Source passage:
********

Next, the operation of the elevator equipment shown in FIG. 4 will be described with reference to a flow chart in FIG. 5. Numerals 100-114 in FIG. 5 indicate the operating steps of the elevator equipment in FIG. 4.

At the step 100, the call signal 21 is generated, and the output of the call registration circuit 22 is accepted into the CPU 14 through the second input converter 23. At the step 101, the traveling direction of the cage 6 is discriminated on the basis of the current position thereof, and at the step 102, a start command is given by the CPU 14. At the step 103, the first velocity command value V_p1 which increases with the lapse of time is generated for a high-speed travel by way of example, and it is transmitted from the ROM 16 to the velocity controller 20 through the output converter 18, whereby the armature 3 of the motor is started. Meanwhile, at the step 104, a deceleration distance (advance magnitude) which is required for the cage 6 to be capable of stopping with a good riding quality is calculated by the CPU 14. Subsequently, the step 105 determines a call, namely, a floor to stop at, which is distant in excess of the advance magnitude.

Now, when the armature 3 is started, the cage 6 begins to move through the sheave 4 as well as the main cable 5. A velocity signal corresponding to the velocity of the armature 3, in other words, the velocity of the cage 6, is issued from the tachometer generator 19. This velocity signal is accepted into the CPU 14 through the third input converter 24 and is differentiated therein, and it is simultaneously compared in the velocity controller 20 with the first velocity command value V_p1 generated at the step 103, whereby the velocity of the cage 6 is automatically controlled at high precision. Meanwhile, the movement of the cage 6 is transmitted to the disc 10 through the rope 8, and the disc 10 is therefore rotated, whereby the pulse generator 11 generates the pulses. These pulses are added or subtracted by the add/subtract counter 12, and the result is accepted through the first input converter 13 into the CPU 14, in which the current position of the cage 6 is calculated from the movement distance thereof. In consequence, a residual distance S for a point H (shown in FIG. 6 to be referred to later) which indicates the floor scheduled to stop at is calculated by the step 106. The residual distance correction of adding a corrective distance K to the residual distance S is made by the step 107.

********

Complete the following:
a – Write out everything in the elevator passage from "Next, the operation" down to "equipment in FIG. 4.".
b – Answer these questions from the elevator passage.
(i) At which step is the residual distance S calculated?
(ii) Through which converter does the output of the call registration circuit 22 reach the CPU 14?
(iii) What issues the velocity signal corresponding to the velocity of the armature 3?
The data after this point is separate from the elevator passage.

Supplied data:
********

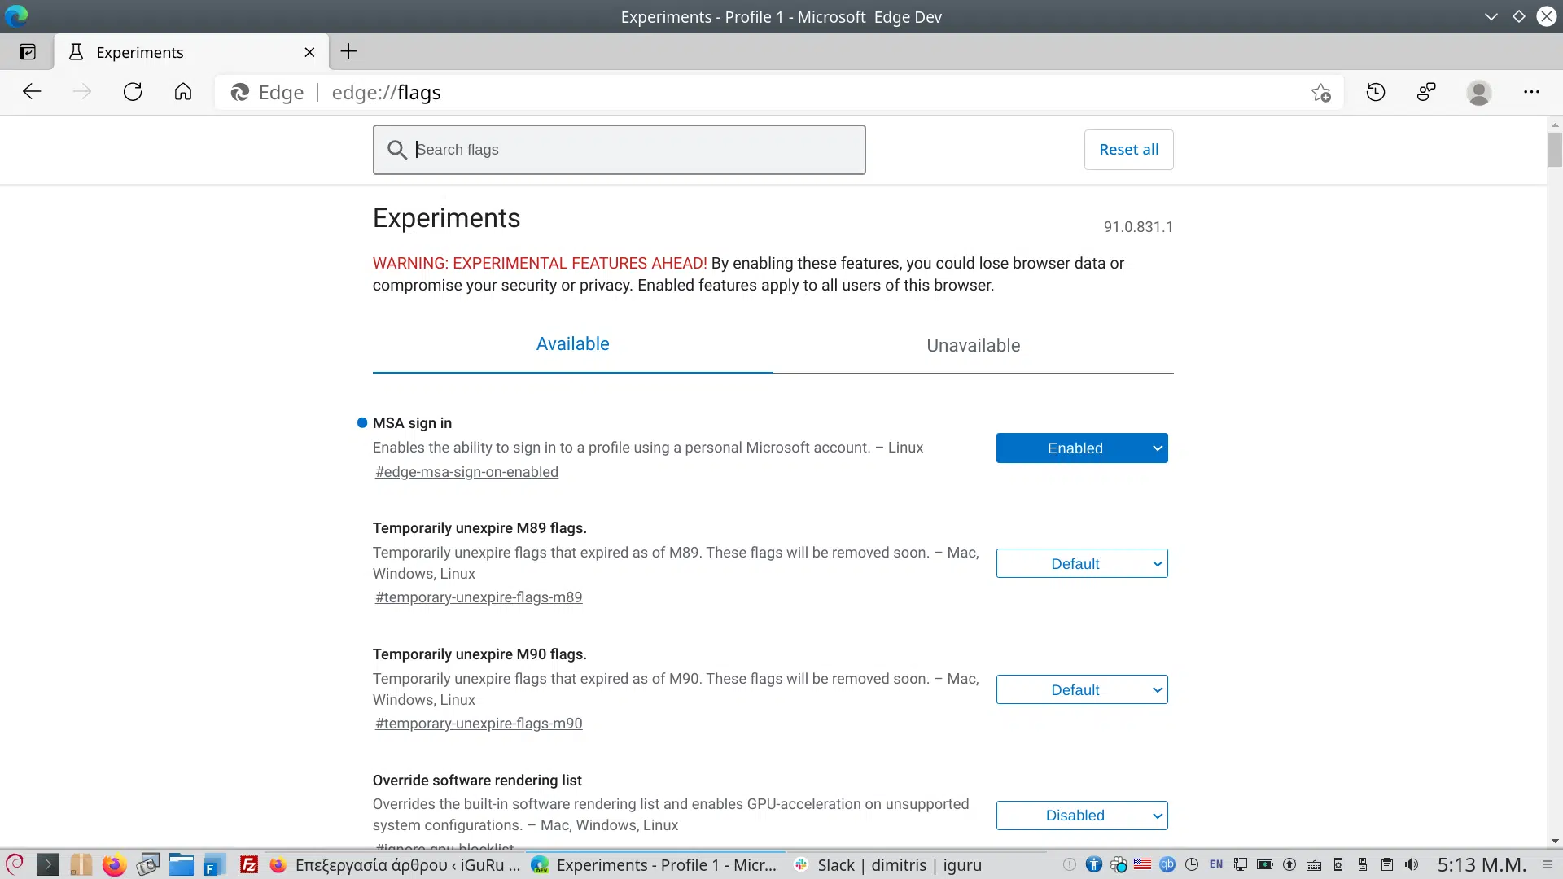
Task: Open the browser history icon
Action: click(1376, 92)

********

Responses for each task:
a –
Next, the operation of the elevator equipment shown in FIG. 4 will be described with reference to a flow chart in FIG. 5. Numerals 100-114 in FIG. 5 indicate the operating steps of the elevator equipment in FIG. 4.

b –
(i) Step 106
(ii) The second input converter 23
(iii) The tachometer generator 19